RDC : le recensement des prisonniers politiques, une étape vers le dialogue national ?

rDC : le recensement des prisonniers politiques, une étape vers le dialogue national ?
En République démocratique du Congo, le Conseil national de suivi de l’Accord et du processus électoral (CNSA) a lancé, il y a une semaine, une opération inédite : le recensement des prisonniers politiques et d’opinion.

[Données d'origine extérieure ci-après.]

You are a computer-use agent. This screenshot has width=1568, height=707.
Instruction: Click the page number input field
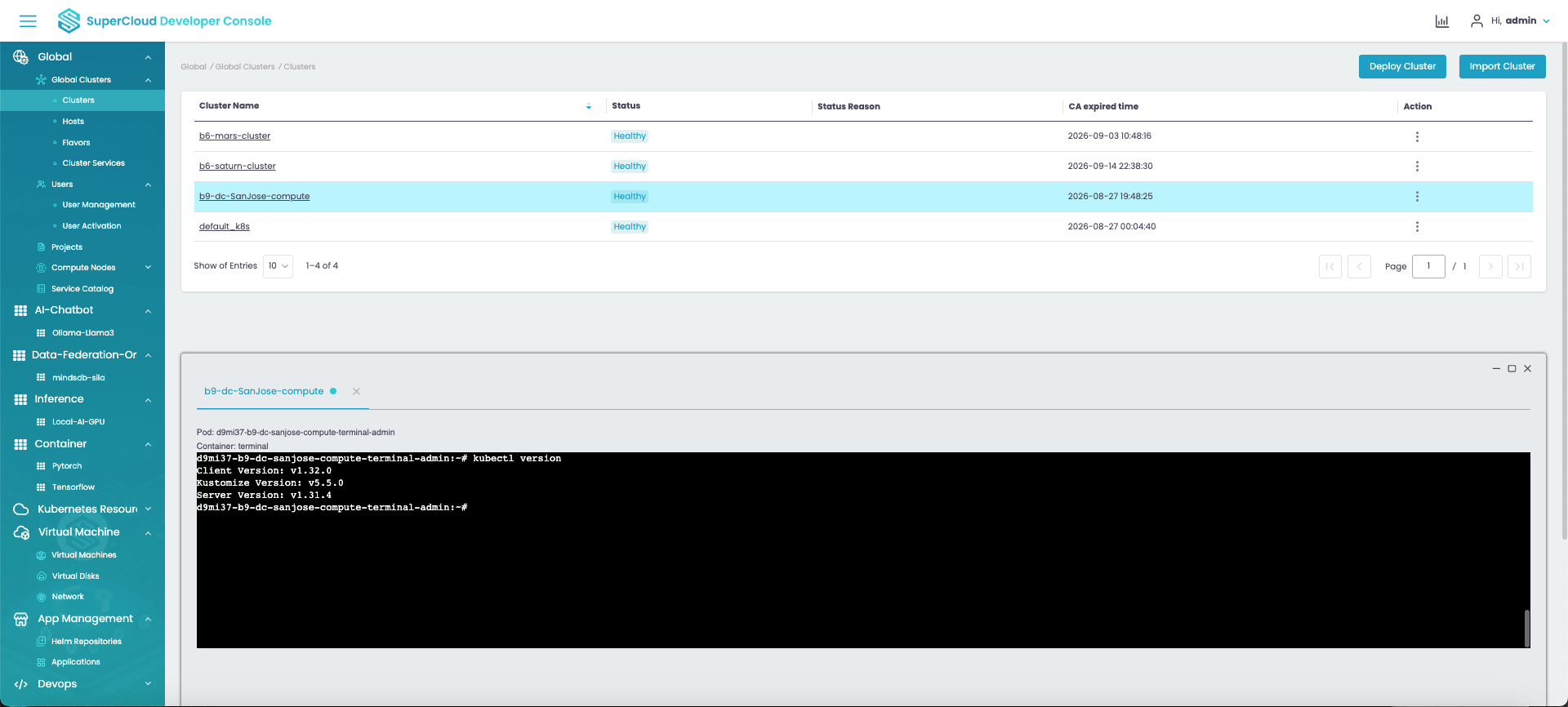click(x=1428, y=267)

Cette démarche s’inscrit dans une volonté affichée de désamorcer les tensions avant l’organisation d’un dialogue inclusif entre les différentes forces vives du pays.
L’objectif affiché par le CNSA est clair : établir une liste exhaustive des personnes détenues pour des motifs politiques, afin que le président Félix Tshisekedi puisse, le cas échéant, prendre des mesures d’apaisement avant le début des discussions. Cette initiative vise à restaurer un climat de confiance, essentiel pour la tenue d’un dialogue national constructif.
Un droit universel au cœur de l’opération
Le CNSA insiste sur un principe fondamental : « Le droit n’a pas de couleur ». Joseph Olenghankoy, président de l’institution, rappelle que toute personne arrêtée doit être présentée devant ses juges naturels dans les 48 heures suivant son incarcération. Or, selon ses observations, certains détenus politiques croupissent en prison depuis près de six mois sans jugement.
Le Conseil a donc mis en place des critères stricts pour évaluer chaque dossier. Parmi les personnalités évoquées, figurent Aubin Minaku et Emmanuel Ramazani Shadary, respectivement vice-président et secrétaire permanent du Parti du peuple pour la reconstruction et la démocratie (PPRD), formation liée à l’ancien président Joseph Kabila. Leur libération éventuelle pourrait figurer parmi les mesures d’apaisement prévues par le CNSA.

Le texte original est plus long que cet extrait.